• _DIRECTIONS FOR THIS TASK_: Copy out the items word for word, from the very first line up to and including the line that contains "click(238, 321)".

* BEGIN RECORD EXTRACTS *

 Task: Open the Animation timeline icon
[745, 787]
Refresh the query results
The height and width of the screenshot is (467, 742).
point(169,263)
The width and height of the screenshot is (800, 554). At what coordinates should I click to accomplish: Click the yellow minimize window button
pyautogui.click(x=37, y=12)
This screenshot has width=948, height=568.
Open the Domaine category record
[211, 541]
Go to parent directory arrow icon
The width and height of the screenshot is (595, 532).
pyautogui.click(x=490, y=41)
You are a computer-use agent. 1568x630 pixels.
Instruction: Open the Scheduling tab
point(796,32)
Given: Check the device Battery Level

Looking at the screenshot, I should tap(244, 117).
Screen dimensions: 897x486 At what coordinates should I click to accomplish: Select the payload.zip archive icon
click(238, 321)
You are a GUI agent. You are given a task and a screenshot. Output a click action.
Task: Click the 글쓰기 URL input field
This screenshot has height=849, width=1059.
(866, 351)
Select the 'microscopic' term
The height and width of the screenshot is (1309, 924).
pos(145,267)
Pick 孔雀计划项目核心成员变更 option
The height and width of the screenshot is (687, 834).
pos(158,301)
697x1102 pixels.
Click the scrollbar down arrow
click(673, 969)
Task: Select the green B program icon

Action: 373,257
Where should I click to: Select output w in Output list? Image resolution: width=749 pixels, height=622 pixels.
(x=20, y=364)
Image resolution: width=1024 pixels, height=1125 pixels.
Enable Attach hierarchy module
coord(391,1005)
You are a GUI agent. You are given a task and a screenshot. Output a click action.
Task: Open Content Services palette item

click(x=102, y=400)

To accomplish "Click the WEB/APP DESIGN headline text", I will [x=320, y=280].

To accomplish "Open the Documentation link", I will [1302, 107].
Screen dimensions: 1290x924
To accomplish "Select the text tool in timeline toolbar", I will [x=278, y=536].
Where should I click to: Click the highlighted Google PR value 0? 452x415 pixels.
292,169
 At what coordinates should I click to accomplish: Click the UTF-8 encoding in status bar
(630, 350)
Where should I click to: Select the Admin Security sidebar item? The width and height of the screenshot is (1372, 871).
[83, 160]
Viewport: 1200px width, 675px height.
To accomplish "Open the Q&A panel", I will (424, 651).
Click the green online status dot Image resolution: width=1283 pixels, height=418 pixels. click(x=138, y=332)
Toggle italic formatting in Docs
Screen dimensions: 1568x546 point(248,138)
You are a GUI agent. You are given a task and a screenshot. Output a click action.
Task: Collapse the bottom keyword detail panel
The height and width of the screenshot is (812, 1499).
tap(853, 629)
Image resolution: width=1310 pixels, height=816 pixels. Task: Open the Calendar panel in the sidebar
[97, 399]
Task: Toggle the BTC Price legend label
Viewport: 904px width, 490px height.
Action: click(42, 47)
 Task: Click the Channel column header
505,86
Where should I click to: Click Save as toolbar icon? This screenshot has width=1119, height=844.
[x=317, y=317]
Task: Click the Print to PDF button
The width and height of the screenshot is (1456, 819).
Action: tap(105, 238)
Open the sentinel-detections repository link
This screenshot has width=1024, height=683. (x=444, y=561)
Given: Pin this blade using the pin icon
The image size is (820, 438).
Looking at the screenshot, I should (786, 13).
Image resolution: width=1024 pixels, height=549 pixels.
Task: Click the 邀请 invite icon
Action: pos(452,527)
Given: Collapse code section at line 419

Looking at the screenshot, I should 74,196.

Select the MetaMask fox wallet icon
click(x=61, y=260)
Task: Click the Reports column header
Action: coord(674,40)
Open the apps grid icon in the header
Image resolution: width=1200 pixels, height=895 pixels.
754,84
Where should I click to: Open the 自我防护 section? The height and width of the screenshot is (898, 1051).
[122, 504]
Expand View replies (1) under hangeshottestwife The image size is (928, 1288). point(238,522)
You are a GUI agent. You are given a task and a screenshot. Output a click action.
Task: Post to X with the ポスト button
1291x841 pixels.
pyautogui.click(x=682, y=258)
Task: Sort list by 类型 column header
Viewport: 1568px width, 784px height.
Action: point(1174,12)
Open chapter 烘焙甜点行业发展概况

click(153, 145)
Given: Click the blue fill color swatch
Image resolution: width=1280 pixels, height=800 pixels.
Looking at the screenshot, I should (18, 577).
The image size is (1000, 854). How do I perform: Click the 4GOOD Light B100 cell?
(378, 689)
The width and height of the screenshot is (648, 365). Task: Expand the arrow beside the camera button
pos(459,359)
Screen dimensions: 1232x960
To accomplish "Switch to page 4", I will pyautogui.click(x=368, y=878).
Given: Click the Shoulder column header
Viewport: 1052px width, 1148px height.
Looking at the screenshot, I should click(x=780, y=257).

* END RECORD EXTRACTS *

• _TASK OUTPUT_:
 Task: Open the Animation timeline icon
[745, 787]
Refresh the query results
The height and width of the screenshot is (467, 742).
point(169,263)
The width and height of the screenshot is (800, 554). At what coordinates should I click to accomplish: Click the yellow minimize window button
pyautogui.click(x=37, y=12)
This screenshot has width=948, height=568.
Open the Domaine category record
[211, 541]
Go to parent directory arrow icon
The width and height of the screenshot is (595, 532).
pyautogui.click(x=490, y=41)
You are a computer-use agent. 1568x630 pixels.
Instruction: Open the Scheduling tab
point(796,32)
Given: Check the device Battery Level

Looking at the screenshot, I should tap(244, 117).
Screen dimensions: 897x486 At what coordinates should I click to accomplish: Select the payload.zip archive icon
click(238, 321)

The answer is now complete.